→ **INSTRUCTIONS FOR THE TASK**
Return the lines of the data below exactly as they appear, from the line containing "Given: Switch to the Google Calendar tab" up to and including the line containing "click(919, 692)".

[Begin DATA]

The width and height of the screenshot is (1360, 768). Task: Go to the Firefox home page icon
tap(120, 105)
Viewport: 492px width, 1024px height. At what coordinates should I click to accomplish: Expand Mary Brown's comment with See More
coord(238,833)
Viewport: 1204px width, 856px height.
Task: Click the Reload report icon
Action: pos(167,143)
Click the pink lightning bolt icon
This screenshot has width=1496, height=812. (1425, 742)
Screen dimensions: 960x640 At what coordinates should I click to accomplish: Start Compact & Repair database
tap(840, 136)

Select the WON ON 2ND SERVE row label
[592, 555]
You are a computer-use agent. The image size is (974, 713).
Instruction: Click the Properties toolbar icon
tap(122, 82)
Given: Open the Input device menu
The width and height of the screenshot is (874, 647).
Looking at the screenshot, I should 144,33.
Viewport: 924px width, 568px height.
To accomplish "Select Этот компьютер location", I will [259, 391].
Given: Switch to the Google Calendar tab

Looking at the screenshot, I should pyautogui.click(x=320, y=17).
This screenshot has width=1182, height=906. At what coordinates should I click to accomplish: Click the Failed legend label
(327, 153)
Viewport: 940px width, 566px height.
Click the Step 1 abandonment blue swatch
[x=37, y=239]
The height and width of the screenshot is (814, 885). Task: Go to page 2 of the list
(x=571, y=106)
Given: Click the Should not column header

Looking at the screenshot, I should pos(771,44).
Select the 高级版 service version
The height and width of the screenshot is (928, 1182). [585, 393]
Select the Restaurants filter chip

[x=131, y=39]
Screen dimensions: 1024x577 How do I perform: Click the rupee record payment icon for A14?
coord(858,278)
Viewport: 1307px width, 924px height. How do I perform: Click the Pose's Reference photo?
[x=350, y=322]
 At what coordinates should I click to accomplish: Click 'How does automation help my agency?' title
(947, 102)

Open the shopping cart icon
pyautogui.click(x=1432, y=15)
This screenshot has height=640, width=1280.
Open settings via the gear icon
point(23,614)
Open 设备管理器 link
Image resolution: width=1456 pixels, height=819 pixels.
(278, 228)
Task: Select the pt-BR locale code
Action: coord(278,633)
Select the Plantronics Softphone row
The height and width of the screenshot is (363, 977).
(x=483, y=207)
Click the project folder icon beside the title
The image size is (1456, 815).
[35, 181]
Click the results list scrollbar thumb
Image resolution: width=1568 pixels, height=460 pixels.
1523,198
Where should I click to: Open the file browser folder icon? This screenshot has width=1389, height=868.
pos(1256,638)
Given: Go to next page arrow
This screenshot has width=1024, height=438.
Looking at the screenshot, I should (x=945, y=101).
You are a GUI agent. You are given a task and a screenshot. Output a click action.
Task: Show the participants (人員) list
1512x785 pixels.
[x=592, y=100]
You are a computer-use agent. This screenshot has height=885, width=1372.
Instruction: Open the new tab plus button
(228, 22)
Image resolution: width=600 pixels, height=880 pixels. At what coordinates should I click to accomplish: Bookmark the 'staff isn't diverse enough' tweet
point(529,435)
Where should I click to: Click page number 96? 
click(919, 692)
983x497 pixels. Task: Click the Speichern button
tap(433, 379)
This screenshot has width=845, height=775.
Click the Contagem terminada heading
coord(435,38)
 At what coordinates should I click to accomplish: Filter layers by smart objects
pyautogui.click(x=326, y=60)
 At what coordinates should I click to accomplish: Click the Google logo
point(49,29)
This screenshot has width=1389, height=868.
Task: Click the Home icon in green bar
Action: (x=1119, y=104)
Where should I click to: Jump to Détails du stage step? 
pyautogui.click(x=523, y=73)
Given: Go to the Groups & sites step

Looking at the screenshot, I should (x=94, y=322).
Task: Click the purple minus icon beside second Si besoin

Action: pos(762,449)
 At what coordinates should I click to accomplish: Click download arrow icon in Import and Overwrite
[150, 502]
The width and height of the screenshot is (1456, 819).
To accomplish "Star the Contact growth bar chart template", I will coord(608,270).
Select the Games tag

[End DATA]

→ **THE REPLY**
Given: Switch to the Google Calendar tab

Looking at the screenshot, I should pyautogui.click(x=320, y=17).
This screenshot has width=1182, height=906. At what coordinates should I click to accomplish: Click the Failed legend label
(327, 153)
Viewport: 940px width, 566px height.
Click the Step 1 abandonment blue swatch
[x=37, y=239]
The height and width of the screenshot is (814, 885). Task: Go to page 2 of the list
(x=571, y=106)
Given: Click the Should not column header

Looking at the screenshot, I should pos(771,44).
Select the 高级版 service version
The height and width of the screenshot is (928, 1182). [585, 393]
Select the Restaurants filter chip

[x=131, y=39]
Screen dimensions: 1024x577 How do I perform: Click the rupee record payment icon for A14?
coord(858,278)
Viewport: 1307px width, 924px height. How do I perform: Click the Pose's Reference photo?
[x=350, y=322]
 At what coordinates should I click to accomplish: Click 'How does automation help my agency?' title
(947, 102)

Open the shopping cart icon
pyautogui.click(x=1432, y=15)
This screenshot has height=640, width=1280.
Open settings via the gear icon
point(23,614)
Open 设备管理器 link
Image resolution: width=1456 pixels, height=819 pixels.
(278, 228)
Task: Select the pt-BR locale code
Action: coord(278,633)
Select the Plantronics Softphone row
The height and width of the screenshot is (363, 977).
(x=483, y=207)
Click the project folder icon beside the title
The image size is (1456, 815).
[35, 181]
Click the results list scrollbar thumb
Image resolution: width=1568 pixels, height=460 pixels.
1523,198
Where should I click to: Open the file browser folder icon? This screenshot has width=1389, height=868.
pos(1256,638)
Given: Go to next page arrow
This screenshot has width=1024, height=438.
Looking at the screenshot, I should (x=945, y=101).
You are a GUI agent. You are given a task and a screenshot. Output a click action.
Task: Show the participants (人員) list
1512x785 pixels.
[x=592, y=100]
You are a computer-use agent. This screenshot has height=885, width=1372.
Instruction: Open the new tab plus button
(228, 22)
Image resolution: width=600 pixels, height=880 pixels. At what coordinates should I click to accomplish: Bookmark the 'staff isn't diverse enough' tweet
point(529,435)
Where should I click to: Click page number 96? 
click(919, 692)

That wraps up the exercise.